지시 및 요구사항:
아래 데이터 중 "You are a computer-use" 문구가 들어 있는 줄부터 "tap(201, 150)" 문구가 들어 있는 줄까지, 양 끝 줄을 포함한 구간만 한 글자도 바꾸지 말고 그대로 옮겨 적으세요.

+ + + + + + +

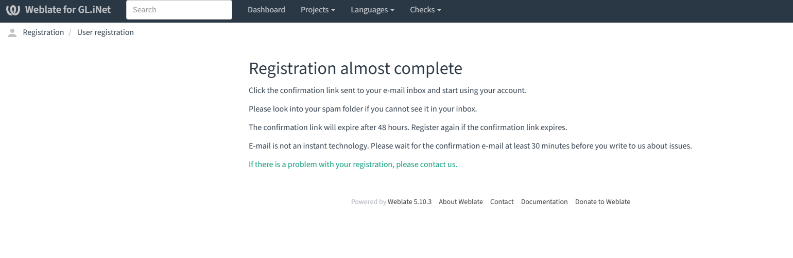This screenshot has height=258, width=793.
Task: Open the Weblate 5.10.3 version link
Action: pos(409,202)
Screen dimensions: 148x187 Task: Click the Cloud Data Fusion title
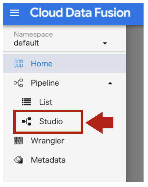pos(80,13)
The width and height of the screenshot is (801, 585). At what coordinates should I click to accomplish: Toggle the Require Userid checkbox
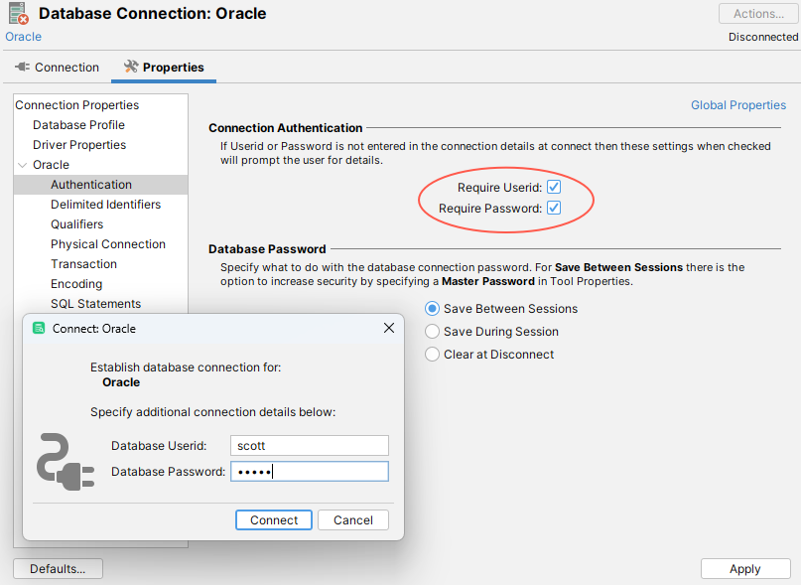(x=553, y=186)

+ + + + + + +

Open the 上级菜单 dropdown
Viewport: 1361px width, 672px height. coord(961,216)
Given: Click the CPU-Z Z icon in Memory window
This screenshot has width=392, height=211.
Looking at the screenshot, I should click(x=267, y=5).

+ + + + + + +

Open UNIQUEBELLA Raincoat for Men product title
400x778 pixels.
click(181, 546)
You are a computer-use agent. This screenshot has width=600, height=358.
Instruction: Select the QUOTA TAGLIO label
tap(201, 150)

+ + + + + + +

과제 풀이:
You are a computer-use agent. This screenshot has width=600, height=358.
Instruction: Select the QUOTA TAGLIO label
tap(201, 150)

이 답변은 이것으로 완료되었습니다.